Un conservateur de haut rang a déclaré au très réputé Sunday Times que l’équipe de négociation de Frost avait discuté de l’opportunité d’un compromis sur la question, mais que le Premier ministre Boris Johnson avait insisté pour qu’ils restent fermes.

« Frost a clairement indiqué à Barnier qu’en l’état actuel des choses, il devrait recommander à Boris de ne pas accepter d’accord. Il y a eu une discussion sur la question de savoir s’il fallait ou non faire un compromis sur les aides d’État, et Boris a dit non », a déclaré la source.

Le contrôle de l’UE sur les aides d’État a précédemment rendu difficile, voire impossible, le sauvetage d’industries stratégiques telles que l’acier.

En plus de demander à la Grande-Bretagne d’abandonner son droit de nation souveraine à soutenir les industries en temps de crise nationale, l’UE a exigé que la Grande-Bretagne accepte de s’aligner sur les normes des réglementations environnementales et du travail afin de créer ce qu’on appelle des « règles du jeu équitables ».

Le bloc a également exigé que la Grande-Bretagne se soumette au contrôle continu de l’UE sur ses pêcheries lucratives en échange d’un accord commercial post-Brexit. Le gouvernement britannique a jusqu’à présent refusé de se plier aux demandes formulées par le bloc, ce qui a conduit à l’échec des négociations.

Les deux parties reprendront les discussions commerciales informelles cette semaine, les négociations formelles étant prévues pour la semaine suivante. Les négociateurs de l’UE ont indiqué qu’ils ne pensent pas qu’un accord commercial puisse être conclu avant le mois d’octobre, date à laquelle le Conseil européen se réunira.

Le Royaume-Uni a officiellement quitté l’Union européenne le 31 janvier 2020, mais il reste soumis aux lois et institutions de l’UE jusqu’à la fin de l’année, étant entré dans une période dite « de transition ».
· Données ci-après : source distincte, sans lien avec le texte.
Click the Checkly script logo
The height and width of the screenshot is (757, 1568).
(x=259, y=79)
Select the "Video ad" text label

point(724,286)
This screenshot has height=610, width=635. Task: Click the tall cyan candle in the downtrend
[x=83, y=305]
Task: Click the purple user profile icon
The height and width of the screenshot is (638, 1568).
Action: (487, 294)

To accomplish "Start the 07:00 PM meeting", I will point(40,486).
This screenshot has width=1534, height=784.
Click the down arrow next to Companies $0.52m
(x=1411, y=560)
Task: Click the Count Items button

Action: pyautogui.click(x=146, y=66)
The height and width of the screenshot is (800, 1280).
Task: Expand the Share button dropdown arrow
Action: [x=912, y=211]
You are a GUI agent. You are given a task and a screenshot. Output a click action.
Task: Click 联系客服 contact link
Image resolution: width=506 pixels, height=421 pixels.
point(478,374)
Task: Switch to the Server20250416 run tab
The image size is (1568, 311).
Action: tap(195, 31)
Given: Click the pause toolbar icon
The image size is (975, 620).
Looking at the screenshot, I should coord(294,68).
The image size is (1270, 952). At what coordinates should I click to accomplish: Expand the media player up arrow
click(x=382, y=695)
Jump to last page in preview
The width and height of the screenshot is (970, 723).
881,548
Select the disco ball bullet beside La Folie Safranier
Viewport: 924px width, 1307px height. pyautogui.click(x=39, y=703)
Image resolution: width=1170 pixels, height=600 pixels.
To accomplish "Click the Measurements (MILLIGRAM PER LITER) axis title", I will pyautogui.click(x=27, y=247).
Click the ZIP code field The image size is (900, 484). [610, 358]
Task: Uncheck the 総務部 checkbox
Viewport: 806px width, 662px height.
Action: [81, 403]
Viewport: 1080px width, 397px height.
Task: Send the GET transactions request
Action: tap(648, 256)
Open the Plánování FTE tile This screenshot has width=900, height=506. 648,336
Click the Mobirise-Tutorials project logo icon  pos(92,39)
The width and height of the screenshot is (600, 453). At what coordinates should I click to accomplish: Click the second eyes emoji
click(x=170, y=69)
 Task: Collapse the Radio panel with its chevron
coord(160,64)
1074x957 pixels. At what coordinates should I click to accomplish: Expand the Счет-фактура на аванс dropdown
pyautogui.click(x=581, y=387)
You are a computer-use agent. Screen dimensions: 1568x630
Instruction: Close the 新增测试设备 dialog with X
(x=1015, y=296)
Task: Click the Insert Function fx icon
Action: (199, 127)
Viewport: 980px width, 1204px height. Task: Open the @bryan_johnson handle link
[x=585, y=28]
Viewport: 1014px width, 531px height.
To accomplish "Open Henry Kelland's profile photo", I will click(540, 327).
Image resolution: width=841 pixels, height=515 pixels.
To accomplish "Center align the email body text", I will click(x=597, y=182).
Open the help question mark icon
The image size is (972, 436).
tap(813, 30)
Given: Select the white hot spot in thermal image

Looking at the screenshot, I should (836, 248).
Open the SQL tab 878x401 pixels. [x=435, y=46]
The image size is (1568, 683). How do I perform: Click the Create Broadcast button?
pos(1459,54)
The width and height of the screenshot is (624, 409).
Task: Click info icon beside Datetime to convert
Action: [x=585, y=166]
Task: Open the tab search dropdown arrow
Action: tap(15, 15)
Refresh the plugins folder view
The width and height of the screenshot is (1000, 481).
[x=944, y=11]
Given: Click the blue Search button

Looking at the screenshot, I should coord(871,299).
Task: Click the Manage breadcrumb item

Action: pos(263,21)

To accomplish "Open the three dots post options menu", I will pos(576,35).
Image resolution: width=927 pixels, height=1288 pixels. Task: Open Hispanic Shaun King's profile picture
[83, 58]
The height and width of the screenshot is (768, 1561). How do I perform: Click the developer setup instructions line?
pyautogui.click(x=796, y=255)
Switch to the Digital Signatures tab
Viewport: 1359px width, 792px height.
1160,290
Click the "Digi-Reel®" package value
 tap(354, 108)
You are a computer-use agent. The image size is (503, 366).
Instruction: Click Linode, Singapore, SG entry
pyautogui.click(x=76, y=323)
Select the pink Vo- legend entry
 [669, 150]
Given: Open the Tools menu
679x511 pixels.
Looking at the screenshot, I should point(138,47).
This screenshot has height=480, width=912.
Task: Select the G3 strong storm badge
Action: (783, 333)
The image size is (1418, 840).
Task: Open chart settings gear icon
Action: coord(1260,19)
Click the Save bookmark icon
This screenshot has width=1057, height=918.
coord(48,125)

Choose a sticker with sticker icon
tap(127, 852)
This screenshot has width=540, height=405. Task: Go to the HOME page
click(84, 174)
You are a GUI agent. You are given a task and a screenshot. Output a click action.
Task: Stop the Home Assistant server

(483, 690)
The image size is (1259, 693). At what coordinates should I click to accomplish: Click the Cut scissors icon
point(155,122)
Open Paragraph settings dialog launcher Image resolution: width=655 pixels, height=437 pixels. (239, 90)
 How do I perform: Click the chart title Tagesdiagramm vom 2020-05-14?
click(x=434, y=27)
Si les deux parties ne parviennent pas à un accord d’ici octobre, la Grande-Bretagne commencera à commercer avec le bloc en grande partie selon les termes de l’Organisation mondiale du commerce (OMC).

La chancelière allemande Angela Merkel a déclaré vendredi qu’elle s’attendait à ce que les négociations soient menées jusqu’au bout.

Merkel a déclaré que « les semaines cruciales approchent maintenant pour clarifier la future relation » entre le Royaume-Uni et l’Union européenne.

Les deux parties ont discuté d’une éventuelle réunion des chefs d’État pour les principaux acteurs des négociations, et de l’opportunité d’une nouvelle prolongation de la transition Brexit.

Il est toutefois peu probable que le Premier ministre Boris Johnson accepte une telle prolongation, car cela constituerait clairement une violation de sa promesse de campagne « Get Brexit Done ».

« Après la période de transition, le Royaume-Uni aura son propre régime de contrôle des subventions et ne sera pas soumis au régime d’aides d’État de l’UE. Le gouvernement exposera en temps utile les détails de notre régime intérieur », a déclaré un porte-parole du gouvernement.